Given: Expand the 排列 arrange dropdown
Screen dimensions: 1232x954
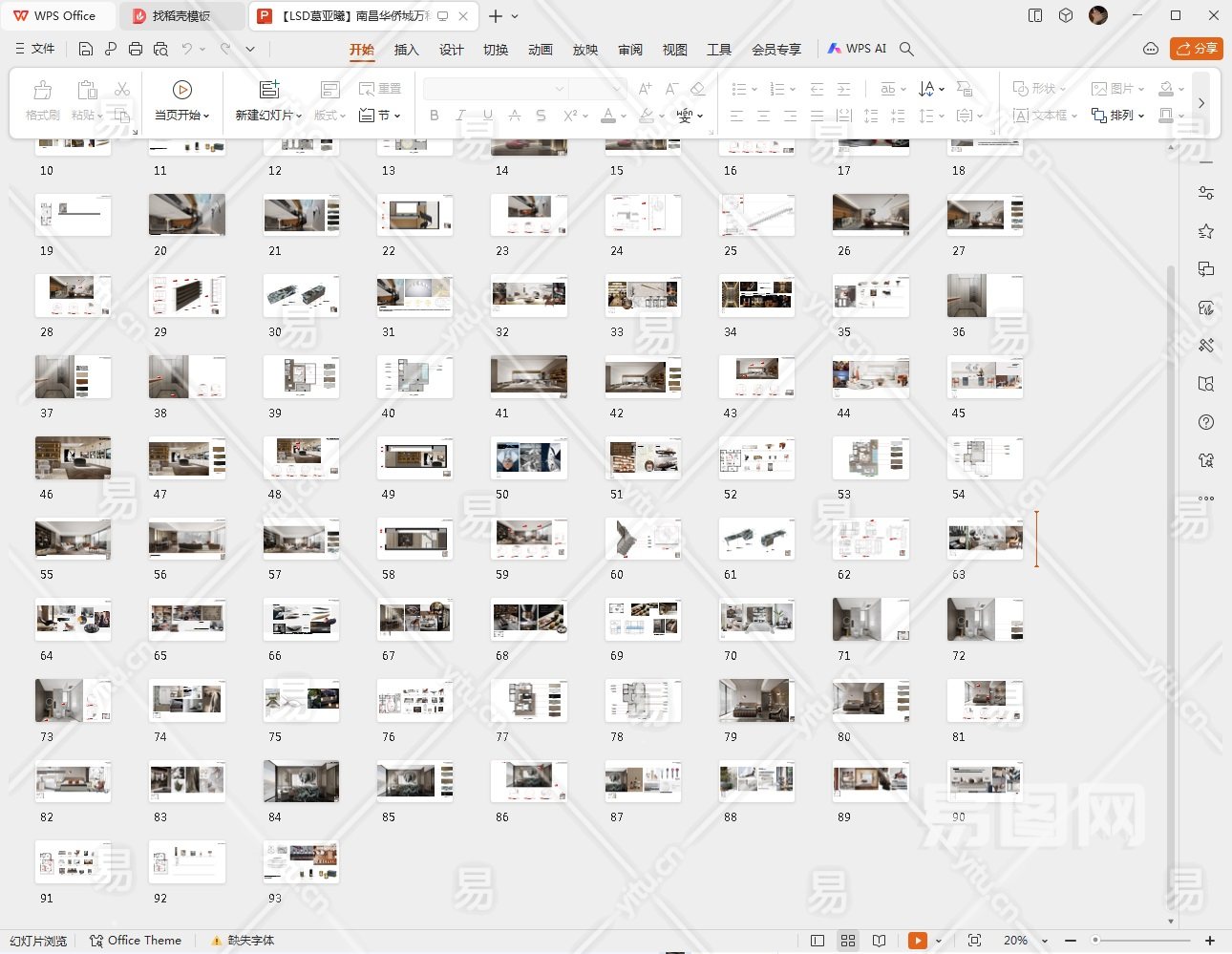Looking at the screenshot, I should (1117, 116).
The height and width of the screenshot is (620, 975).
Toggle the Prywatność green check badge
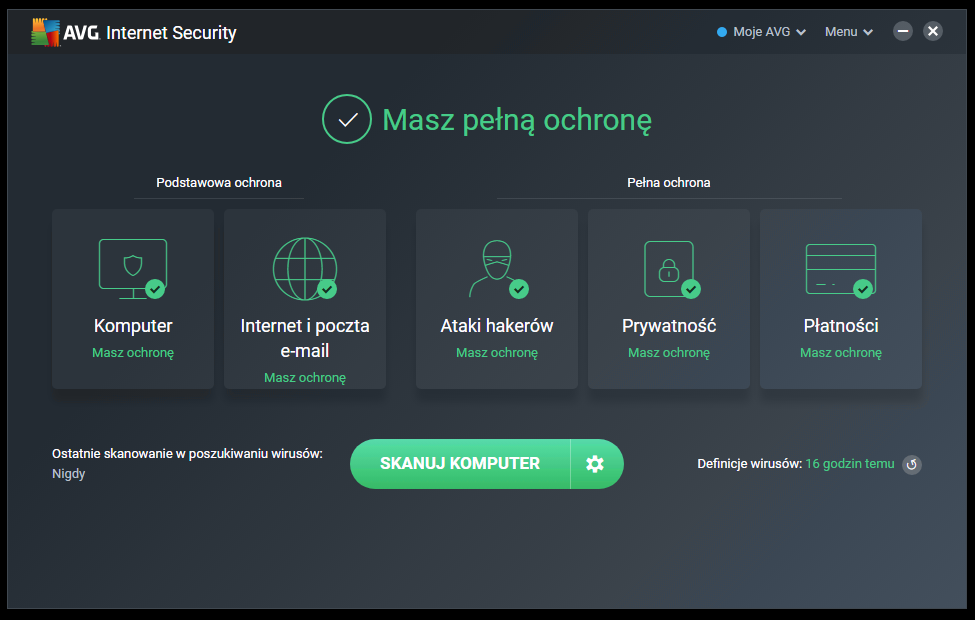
----------
--- Work request ---
Please output every record above exactly as written, leaving out the pictures.

--- Solved exercise ---
Given: Expand the 排列 arrange dropdown
Screen dimensions: 1232x954
Looking at the screenshot, I should (1117, 116).
The height and width of the screenshot is (620, 975).
Toggle the Prywatność green check badge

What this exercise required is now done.